When you retype the entries, keep each one exact and leave out the pictures.

Dataset entries
^^^^
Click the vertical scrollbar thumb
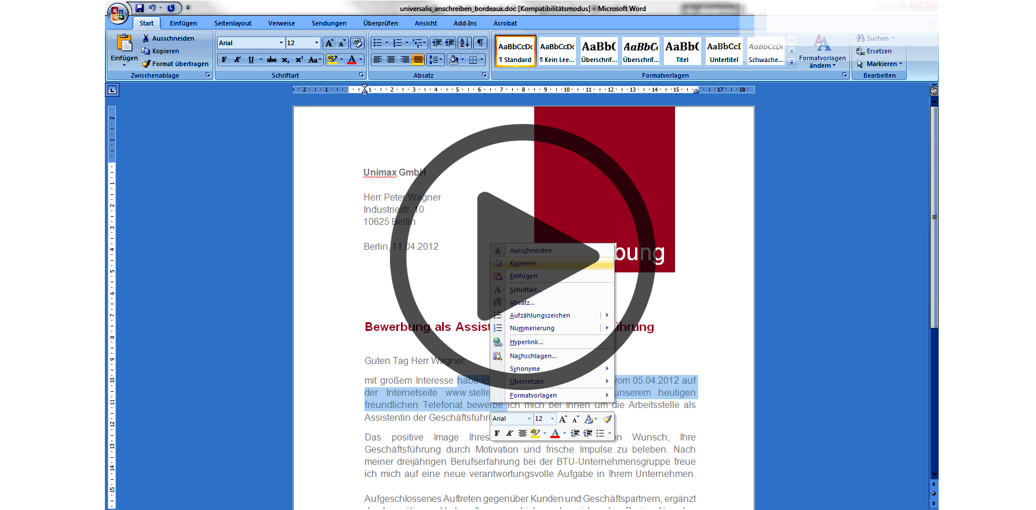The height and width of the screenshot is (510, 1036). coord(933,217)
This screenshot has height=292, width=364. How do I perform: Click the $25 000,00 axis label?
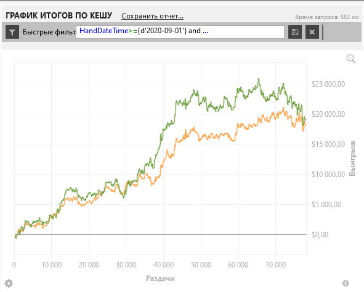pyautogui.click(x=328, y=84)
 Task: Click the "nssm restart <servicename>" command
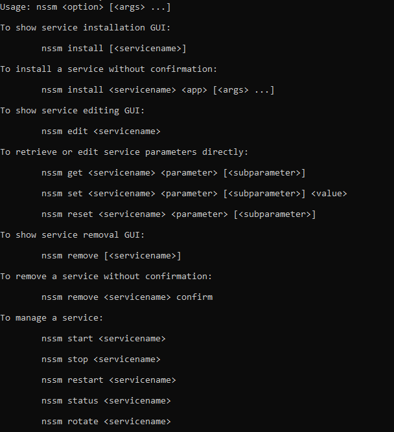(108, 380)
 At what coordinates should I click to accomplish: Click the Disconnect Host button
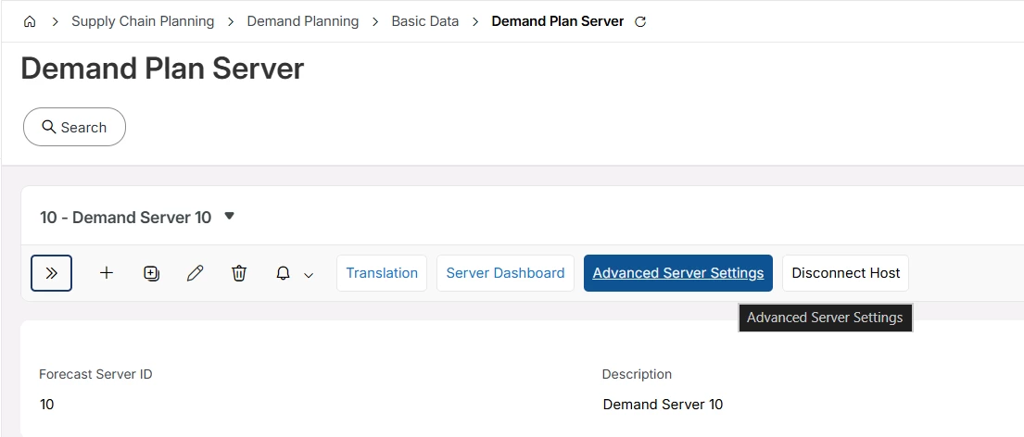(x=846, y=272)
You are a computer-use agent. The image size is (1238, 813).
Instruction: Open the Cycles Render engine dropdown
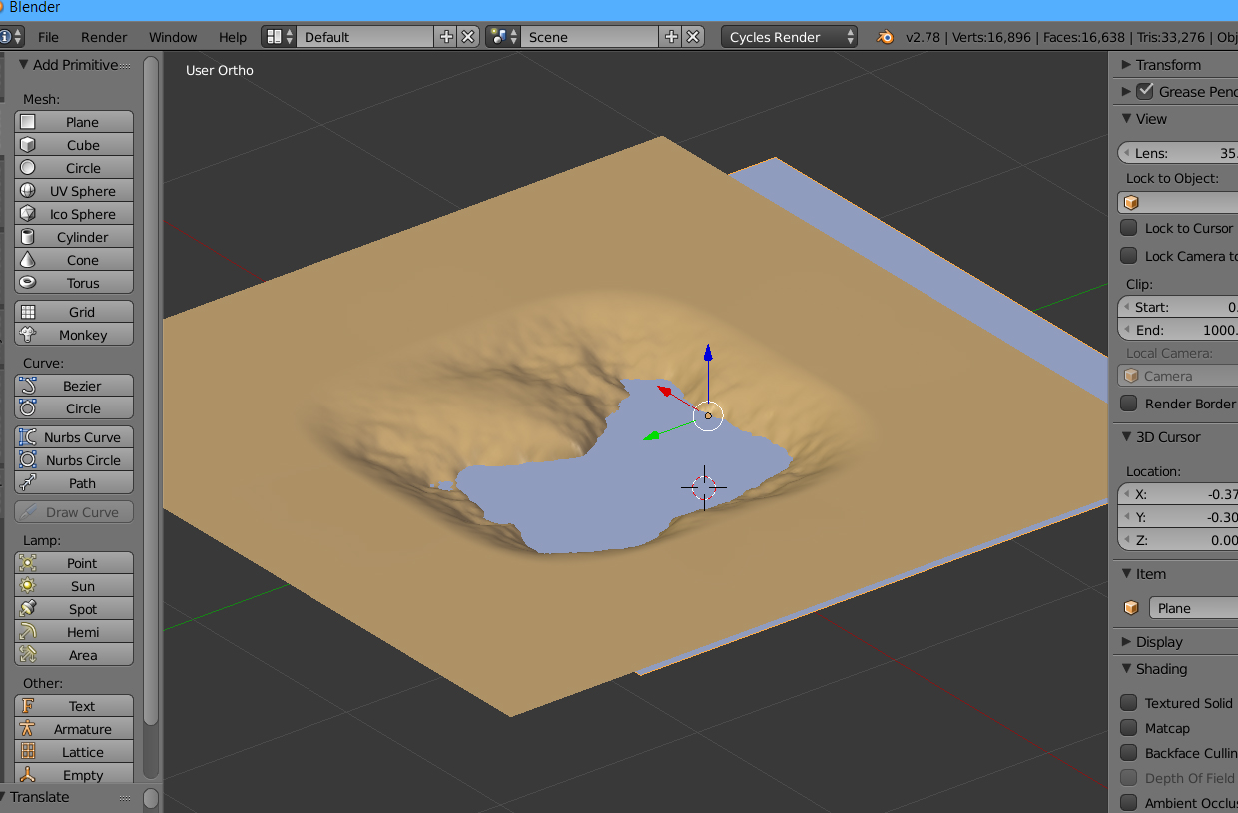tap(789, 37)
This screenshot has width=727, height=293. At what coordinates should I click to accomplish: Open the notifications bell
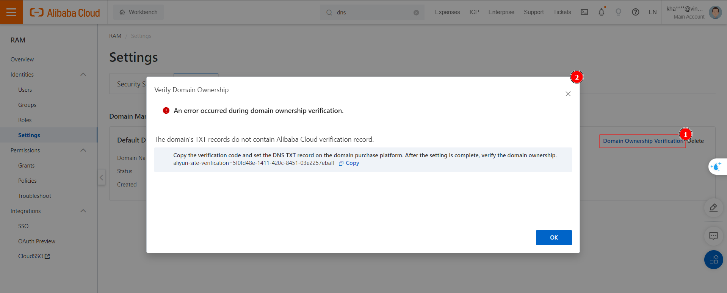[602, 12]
^^^^
Exercise solution ▸
Click the vertical scrollbar thumb
The height and width of the screenshot is (510, 1036). coord(933,217)
This screenshot has height=292, width=364. How do I perform: Click the $25 000,00 axis label?
pyautogui.click(x=328, y=84)
 Task: Click the "nssm restart <servicename>" command
(108, 380)
 At what coordinates should I click to accomplish: Click the Disconnect Host button
(x=846, y=272)
You are a computer-use agent. The image size is (1238, 813).
Instruction: Open the Cycles Render engine dropdown
tap(789, 37)
This screenshot has width=727, height=293. At what coordinates should I click to accomplish: Open the notifications bell
[602, 12]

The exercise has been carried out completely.